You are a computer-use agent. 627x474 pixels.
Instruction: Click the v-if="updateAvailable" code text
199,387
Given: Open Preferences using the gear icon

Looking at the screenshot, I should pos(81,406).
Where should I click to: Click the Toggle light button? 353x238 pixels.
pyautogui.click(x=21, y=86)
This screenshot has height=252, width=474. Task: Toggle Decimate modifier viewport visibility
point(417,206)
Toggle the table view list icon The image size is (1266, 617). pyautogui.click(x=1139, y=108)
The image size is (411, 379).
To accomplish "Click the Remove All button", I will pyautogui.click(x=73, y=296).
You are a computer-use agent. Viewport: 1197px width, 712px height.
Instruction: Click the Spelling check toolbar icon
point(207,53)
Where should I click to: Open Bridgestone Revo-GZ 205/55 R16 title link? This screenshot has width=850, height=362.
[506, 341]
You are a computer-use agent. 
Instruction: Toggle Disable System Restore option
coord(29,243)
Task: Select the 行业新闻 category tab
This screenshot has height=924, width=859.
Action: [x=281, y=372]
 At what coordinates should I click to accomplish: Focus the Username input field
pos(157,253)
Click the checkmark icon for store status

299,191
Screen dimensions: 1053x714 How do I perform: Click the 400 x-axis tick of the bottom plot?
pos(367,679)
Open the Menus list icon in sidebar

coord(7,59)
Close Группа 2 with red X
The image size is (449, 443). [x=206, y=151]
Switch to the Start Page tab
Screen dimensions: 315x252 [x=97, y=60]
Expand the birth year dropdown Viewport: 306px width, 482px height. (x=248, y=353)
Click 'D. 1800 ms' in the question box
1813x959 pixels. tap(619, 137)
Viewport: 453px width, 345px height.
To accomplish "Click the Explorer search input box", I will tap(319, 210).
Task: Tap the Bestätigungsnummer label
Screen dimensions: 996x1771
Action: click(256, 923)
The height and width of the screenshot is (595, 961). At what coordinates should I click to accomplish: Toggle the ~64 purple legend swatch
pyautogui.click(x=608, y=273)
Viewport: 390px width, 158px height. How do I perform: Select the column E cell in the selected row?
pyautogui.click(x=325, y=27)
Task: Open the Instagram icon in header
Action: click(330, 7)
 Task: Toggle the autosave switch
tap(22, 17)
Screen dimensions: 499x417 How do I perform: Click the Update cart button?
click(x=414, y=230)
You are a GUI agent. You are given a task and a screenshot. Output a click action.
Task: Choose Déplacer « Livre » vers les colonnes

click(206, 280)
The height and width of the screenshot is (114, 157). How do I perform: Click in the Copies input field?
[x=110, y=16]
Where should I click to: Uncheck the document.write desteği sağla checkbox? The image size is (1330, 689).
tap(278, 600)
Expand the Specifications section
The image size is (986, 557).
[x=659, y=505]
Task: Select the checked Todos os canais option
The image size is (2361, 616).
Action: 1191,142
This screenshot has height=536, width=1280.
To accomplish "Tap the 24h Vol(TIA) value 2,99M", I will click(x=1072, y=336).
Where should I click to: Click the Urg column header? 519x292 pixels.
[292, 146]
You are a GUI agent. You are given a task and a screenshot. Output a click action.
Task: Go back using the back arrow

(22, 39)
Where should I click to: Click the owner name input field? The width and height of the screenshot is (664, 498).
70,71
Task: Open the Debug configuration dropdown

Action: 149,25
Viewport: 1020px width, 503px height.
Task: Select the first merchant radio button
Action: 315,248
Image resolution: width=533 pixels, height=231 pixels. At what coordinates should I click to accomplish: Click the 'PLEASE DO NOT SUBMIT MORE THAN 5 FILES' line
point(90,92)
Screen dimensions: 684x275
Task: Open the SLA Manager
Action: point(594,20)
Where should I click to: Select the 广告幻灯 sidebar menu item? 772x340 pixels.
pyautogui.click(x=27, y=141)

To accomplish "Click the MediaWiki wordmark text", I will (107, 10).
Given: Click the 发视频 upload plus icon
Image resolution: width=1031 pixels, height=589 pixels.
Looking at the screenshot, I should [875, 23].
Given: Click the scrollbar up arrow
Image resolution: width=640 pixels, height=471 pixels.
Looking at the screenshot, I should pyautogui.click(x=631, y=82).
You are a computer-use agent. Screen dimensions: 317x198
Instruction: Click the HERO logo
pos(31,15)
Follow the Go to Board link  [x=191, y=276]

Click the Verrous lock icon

--------------------

Task directions —
Taking the line that contains "Task: Toggle the autosave switch" as the first and the last line of the material as the final one, transcribe that span exactly and include nothing else.

Task answer —
 Task: Toggle the autosave switch
tap(22, 17)
Screen dimensions: 499x417 How do I perform: Click the Update cart button?
click(x=414, y=230)
You are a GUI agent. You are given a task and a screenshot. Output a click action.
Task: Choose Déplacer « Livre » vers les colonnes

click(206, 280)
The height and width of the screenshot is (114, 157). How do I perform: Click in the Copies input field?
[x=110, y=16]
Where should I click to: Uncheck the document.write desteği sağla checkbox? The image size is (1330, 689).
tap(278, 600)
Expand the Specifications section
The image size is (986, 557).
[x=659, y=505]
Task: Select the checked Todos os canais option
The image size is (2361, 616).
Action: 1191,142
This screenshot has height=536, width=1280.
To accomplish "Tap the 24h Vol(TIA) value 2,99M", I will click(x=1072, y=336).
Where should I click to: Click the Urg column header? 519x292 pixels.
[292, 146]
You are a GUI agent. You are given a task and a screenshot. Output a click action.
Task: Go back using the back arrow

(22, 39)
Where should I click to: Click the owner name input field? The width and height of the screenshot is (664, 498).
70,71
Task: Open the Debug configuration dropdown

Action: 149,25
Viewport: 1020px width, 503px height.
Task: Select the first merchant radio button
Action: 315,248
Image resolution: width=533 pixels, height=231 pixels. At what coordinates should I click to accomplish: Click the 'PLEASE DO NOT SUBMIT MORE THAN 5 FILES' line
point(90,92)
Screen dimensions: 684x275
Task: Open the SLA Manager
Action: point(594,20)
Where should I click to: Select the 广告幻灯 sidebar menu item? 772x340 pixels.
pyautogui.click(x=27, y=141)

To accomplish "Click the MediaWiki wordmark text", I will (107, 10).
Given: Click the 发视频 upload plus icon
Image resolution: width=1031 pixels, height=589 pixels.
Looking at the screenshot, I should [875, 23].
Given: Click the scrollbar up arrow
Image resolution: width=640 pixels, height=471 pixels.
Looking at the screenshot, I should pyautogui.click(x=631, y=82).
You are a computer-use agent. Screen dimensions: 317x198
Instruction: Click the HERO logo
pos(31,15)
Follow the Go to Board link  [x=191, y=276]

Click the Verrous lock icon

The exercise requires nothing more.